Two posts in particular on here receive almost all the comment spam. I have changed them both to say “Do not post comments here, they will be spam-trapped” which should prevent mortals falling foul of the mechanisms attached to those two posts.
I tried an experiment the other day and made them password-protected. So the link the spammers use to get to those pages still works, but they cannot post anything. This has – for the time being – stopped much of the spam.
I expect in due course they will just pick another ppst and target that instead.
I seem to have created a spam trap, or, at least, most if it is falling into a black hole.
My preferred spam tool was a Captcha tool that made you rotate an image and only when it was lined up could you post a comment. That stopped working and would not any comments through so I had to disable it. As soon as I did so, Woosh! the comment spam starts reappearing.

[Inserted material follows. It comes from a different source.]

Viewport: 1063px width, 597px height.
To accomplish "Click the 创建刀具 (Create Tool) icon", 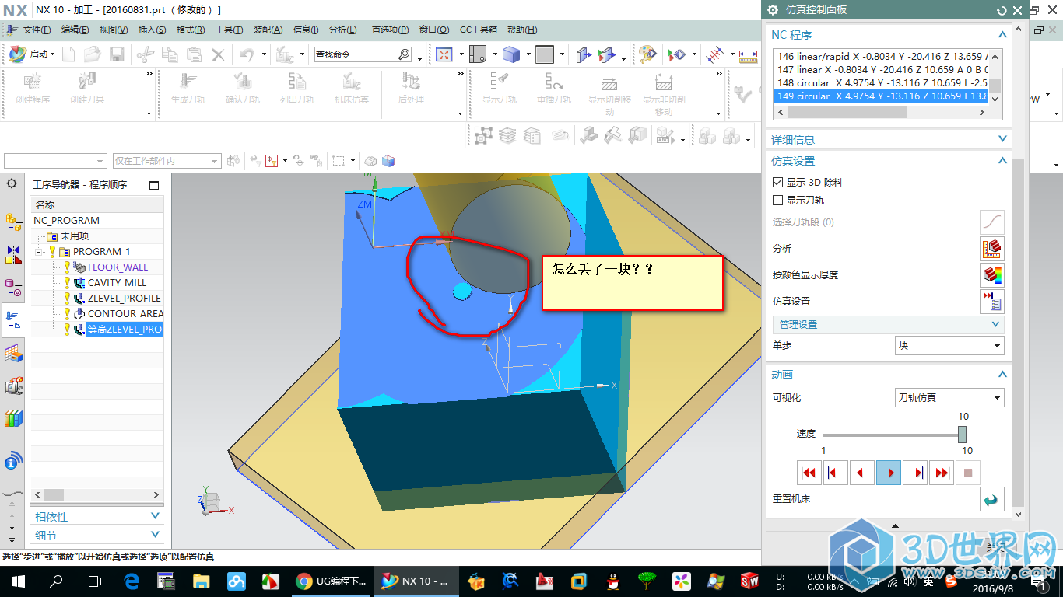I will coord(86,82).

Most of it gets created against one specific post, for some reason. Anyway, I had an idea. I created that post again and gave it a different permalink. A redirection from the old permalink to the new was automagically created by WordPress, although I have no idea how.
Now the copy of the page appears but the original version does not. However, the spam is being posted to the original page; presumably because they are going direct to the /id=nnn link rather than the permalink.
Rather than delete the page and risk the spammers picking a new one to post their spam to, I’ll just leave it there.
What I need now is a WordPress plugin that says “For any comment posted on this page, delete it and blacklist the IP address”. That would turn my spam black hole into a honeytrap.